The beautiful beach setting played host to the 10km open-water event that witnessed the Australian pairing of Jarrad Nederpelt and Hayden Jackson break away from the pack early in the men’s event.

(Nederpelt's younger brother, Travis, earned a spot on the Olympic team win runner-up finishes inthe 200 fly and 400 IM.)

With the teammates going stroke-for-stroke for the majority of the race, Nederpelt made his move with 2km to go to take the win with a brilliant final lap to stop the clock in 2 hours 3 minutes 54.45 seconds.

Jackson won silver in 2 hours 7 minutes 7.40 seconds. Benoit Riviere (2:16.22.05) of New Caledonia took the bronze.

Nederpelt, a West Australian 21-year-old, was relieved with the result after watching his fellow teammates compete so well earlier in the week in the pool.

“ Going into the last lap I was two minutes down when my handler, Andrew Burns asked me how badly I wanted it after giving me a drink, I just thought that Hayden wasn’t making any ground on me so I went for it and it paid off,” Nederpelt said.

“I was pretty disappointed about my performance at the national titles after finishing poorly, but today I built my race from start to finish and if I can harness the back half of my race today into my future events it will only make me go faster.”

In the women’s event it was Nicole Hunter who proved too strong for her opposition running out with the win in a time of 2 hours 15 minutes 28.39 seconds.
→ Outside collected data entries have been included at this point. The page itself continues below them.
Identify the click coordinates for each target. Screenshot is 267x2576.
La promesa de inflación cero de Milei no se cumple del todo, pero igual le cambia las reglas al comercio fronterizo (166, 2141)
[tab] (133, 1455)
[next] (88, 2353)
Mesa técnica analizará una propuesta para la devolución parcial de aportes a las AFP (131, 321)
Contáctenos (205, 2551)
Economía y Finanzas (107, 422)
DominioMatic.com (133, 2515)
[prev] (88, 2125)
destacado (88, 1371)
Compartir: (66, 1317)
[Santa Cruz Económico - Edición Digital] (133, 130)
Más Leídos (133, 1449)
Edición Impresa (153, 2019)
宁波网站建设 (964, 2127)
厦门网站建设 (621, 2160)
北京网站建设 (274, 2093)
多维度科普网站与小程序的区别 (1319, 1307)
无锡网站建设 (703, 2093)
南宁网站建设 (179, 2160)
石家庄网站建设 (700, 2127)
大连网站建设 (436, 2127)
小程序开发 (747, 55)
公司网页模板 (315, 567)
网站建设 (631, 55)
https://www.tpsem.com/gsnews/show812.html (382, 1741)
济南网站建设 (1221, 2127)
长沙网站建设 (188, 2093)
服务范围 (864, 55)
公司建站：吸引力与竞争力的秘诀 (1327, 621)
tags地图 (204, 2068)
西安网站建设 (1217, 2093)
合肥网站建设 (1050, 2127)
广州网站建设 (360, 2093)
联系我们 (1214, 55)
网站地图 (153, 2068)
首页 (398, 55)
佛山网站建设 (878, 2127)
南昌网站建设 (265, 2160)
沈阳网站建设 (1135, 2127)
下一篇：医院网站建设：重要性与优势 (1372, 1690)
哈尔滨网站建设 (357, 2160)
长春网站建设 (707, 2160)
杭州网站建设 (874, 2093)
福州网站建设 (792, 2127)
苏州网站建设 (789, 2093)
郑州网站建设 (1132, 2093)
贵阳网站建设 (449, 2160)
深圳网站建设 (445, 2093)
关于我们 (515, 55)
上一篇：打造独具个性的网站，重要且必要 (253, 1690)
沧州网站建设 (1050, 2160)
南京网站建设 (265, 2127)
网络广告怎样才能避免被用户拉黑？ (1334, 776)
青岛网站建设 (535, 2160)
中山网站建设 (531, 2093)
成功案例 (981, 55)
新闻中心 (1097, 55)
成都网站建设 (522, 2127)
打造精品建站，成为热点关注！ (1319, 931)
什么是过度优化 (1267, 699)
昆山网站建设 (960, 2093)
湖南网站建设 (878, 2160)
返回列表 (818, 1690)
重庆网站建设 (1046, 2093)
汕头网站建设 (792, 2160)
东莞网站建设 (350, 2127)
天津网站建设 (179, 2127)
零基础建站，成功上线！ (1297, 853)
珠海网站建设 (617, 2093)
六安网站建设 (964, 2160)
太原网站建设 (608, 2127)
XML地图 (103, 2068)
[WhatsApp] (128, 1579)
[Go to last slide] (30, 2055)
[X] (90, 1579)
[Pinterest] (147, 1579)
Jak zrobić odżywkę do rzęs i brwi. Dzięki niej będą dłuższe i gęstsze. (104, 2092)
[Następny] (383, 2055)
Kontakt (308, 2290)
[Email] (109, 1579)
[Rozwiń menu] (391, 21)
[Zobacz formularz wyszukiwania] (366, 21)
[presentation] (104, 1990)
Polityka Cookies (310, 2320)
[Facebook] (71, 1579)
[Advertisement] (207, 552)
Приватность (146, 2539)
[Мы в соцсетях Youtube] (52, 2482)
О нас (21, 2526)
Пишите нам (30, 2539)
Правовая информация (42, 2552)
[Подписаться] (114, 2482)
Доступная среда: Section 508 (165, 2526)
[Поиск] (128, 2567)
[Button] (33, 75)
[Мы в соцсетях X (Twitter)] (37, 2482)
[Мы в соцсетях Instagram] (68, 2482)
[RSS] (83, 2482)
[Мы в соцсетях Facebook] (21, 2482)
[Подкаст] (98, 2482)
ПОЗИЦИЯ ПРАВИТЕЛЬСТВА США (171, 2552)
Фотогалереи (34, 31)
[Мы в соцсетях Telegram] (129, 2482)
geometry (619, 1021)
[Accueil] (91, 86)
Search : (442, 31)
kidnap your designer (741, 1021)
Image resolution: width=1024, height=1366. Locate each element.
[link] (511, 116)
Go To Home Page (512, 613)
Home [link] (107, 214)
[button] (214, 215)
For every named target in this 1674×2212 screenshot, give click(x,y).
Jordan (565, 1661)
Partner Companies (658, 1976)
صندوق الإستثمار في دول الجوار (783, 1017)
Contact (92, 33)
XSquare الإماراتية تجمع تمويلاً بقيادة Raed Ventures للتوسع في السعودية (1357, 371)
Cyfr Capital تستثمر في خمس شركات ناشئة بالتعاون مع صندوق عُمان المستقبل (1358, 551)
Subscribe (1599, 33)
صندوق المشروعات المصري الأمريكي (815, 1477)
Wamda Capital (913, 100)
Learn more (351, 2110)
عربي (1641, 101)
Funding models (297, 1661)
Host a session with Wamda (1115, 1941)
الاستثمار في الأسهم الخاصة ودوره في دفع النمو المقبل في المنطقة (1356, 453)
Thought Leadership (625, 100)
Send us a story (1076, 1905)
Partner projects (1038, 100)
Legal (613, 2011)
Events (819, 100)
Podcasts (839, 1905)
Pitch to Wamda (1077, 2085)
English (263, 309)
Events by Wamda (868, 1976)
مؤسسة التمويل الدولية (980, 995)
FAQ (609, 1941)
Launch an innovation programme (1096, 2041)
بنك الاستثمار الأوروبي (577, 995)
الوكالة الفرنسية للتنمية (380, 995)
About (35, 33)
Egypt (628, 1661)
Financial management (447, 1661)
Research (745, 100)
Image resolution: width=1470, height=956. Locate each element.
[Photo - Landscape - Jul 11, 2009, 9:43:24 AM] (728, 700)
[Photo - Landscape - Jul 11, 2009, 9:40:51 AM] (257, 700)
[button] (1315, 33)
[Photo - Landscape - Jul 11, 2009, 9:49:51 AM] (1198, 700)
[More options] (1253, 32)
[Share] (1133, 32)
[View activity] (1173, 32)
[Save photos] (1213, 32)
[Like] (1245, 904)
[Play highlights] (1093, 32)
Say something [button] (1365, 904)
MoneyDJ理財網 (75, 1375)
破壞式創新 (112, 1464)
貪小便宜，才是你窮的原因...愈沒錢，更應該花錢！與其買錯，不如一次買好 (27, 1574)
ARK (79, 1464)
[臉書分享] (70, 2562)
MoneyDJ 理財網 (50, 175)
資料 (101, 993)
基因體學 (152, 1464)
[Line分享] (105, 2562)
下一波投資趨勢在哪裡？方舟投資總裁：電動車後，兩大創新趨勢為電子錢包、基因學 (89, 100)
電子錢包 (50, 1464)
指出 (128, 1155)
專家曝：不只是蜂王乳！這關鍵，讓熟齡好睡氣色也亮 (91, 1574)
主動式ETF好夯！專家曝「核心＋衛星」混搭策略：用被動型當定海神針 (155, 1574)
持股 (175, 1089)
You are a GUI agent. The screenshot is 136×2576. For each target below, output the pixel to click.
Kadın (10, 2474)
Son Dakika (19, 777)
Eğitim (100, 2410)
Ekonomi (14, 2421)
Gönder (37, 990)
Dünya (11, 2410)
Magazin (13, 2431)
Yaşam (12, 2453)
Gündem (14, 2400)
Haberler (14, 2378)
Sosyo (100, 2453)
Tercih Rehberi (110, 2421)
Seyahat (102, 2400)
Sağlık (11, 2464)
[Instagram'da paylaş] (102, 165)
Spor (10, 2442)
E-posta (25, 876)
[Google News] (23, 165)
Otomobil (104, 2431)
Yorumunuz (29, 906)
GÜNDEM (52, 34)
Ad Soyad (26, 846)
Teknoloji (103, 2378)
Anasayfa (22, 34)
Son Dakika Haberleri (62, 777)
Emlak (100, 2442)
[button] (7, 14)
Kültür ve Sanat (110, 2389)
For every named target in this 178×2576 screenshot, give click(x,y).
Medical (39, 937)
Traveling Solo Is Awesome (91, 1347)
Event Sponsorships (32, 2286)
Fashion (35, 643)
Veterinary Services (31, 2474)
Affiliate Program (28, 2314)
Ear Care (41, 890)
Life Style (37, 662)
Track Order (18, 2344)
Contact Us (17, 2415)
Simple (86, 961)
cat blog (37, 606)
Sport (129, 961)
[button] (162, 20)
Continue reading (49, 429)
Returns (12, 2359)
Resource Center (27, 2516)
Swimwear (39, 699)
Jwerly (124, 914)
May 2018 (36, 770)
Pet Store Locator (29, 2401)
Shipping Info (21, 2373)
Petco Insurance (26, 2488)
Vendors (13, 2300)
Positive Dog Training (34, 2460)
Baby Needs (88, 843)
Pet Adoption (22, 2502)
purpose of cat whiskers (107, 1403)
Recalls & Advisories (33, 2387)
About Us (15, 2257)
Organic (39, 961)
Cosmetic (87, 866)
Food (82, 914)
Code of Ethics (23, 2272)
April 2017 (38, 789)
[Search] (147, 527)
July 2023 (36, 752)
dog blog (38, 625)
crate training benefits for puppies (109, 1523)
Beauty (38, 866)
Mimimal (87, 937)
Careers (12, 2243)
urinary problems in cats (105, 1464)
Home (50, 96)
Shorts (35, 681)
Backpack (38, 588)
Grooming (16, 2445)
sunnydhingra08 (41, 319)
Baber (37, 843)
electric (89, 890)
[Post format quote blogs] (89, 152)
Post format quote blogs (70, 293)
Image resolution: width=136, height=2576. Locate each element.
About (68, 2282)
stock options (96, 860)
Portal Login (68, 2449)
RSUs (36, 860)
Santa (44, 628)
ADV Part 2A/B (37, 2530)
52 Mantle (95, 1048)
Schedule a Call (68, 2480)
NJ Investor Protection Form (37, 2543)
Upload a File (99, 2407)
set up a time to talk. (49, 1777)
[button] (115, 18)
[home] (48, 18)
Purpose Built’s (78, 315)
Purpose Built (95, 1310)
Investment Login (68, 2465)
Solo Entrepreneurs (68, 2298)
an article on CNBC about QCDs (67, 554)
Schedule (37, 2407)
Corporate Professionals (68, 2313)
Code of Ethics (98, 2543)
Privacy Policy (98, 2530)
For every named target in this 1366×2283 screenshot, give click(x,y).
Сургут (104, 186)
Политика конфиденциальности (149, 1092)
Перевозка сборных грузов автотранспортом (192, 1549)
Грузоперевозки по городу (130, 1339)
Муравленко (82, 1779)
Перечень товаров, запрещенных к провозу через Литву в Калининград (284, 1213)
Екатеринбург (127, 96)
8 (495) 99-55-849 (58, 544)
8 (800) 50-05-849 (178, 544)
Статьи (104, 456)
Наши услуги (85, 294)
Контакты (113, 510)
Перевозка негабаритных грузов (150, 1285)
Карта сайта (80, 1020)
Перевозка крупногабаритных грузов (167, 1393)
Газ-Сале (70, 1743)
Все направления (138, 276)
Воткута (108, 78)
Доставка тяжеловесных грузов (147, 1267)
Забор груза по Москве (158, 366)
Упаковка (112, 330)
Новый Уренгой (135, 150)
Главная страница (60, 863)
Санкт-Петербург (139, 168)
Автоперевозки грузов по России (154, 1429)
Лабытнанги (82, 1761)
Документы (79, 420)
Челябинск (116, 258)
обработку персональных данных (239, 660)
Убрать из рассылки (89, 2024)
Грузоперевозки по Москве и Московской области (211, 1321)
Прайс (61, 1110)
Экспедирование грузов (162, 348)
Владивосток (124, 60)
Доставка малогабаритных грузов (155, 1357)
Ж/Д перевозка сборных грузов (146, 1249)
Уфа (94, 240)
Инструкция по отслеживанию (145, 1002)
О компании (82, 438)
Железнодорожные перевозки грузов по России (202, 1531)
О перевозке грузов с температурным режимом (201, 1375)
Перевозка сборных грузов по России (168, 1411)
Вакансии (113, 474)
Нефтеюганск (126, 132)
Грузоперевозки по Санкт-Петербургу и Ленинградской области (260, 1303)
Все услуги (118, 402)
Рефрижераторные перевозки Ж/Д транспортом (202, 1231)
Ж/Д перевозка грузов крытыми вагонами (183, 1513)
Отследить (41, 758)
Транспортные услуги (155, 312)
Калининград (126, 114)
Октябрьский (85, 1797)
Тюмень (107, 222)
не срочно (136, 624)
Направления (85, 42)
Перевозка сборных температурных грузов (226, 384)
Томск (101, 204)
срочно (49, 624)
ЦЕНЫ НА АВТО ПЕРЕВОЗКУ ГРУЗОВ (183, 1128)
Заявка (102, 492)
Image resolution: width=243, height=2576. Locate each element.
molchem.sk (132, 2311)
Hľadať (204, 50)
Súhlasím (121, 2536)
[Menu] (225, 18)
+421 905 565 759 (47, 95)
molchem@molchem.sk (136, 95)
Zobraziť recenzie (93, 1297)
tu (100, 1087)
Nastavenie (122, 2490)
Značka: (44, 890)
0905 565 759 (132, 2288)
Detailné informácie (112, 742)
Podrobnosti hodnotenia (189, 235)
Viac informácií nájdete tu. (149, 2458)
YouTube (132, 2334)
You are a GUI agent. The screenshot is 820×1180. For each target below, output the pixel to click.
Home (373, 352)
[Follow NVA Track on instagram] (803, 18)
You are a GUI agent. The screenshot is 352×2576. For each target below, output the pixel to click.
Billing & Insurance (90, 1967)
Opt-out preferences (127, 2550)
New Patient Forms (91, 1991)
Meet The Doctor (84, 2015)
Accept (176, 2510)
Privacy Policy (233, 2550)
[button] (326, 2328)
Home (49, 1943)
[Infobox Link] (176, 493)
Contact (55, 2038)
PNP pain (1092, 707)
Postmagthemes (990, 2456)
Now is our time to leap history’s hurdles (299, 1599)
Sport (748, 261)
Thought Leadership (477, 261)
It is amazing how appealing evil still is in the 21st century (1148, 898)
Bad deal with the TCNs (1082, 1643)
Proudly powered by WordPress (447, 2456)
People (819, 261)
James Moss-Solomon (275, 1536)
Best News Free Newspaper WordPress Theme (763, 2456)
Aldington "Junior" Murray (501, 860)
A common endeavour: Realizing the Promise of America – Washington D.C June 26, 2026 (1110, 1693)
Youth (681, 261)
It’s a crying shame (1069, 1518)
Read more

The silver went to Vanessa Clabau of New Caledonia (2:23.31.02).

The gold for Hunter was a just reward for the Tasmanian born Queenslander who finished second in the 5km earlier in the week by a fingernail.

Open water head coach Greg Towle was ecstatic with his troops' performances over both the 5- and 10km distances in Fiji, and is also adamant that the future of Australian open water swimming is heading in the right direction.

“The team showed great commitment and respect to the task at hand,” Towle said.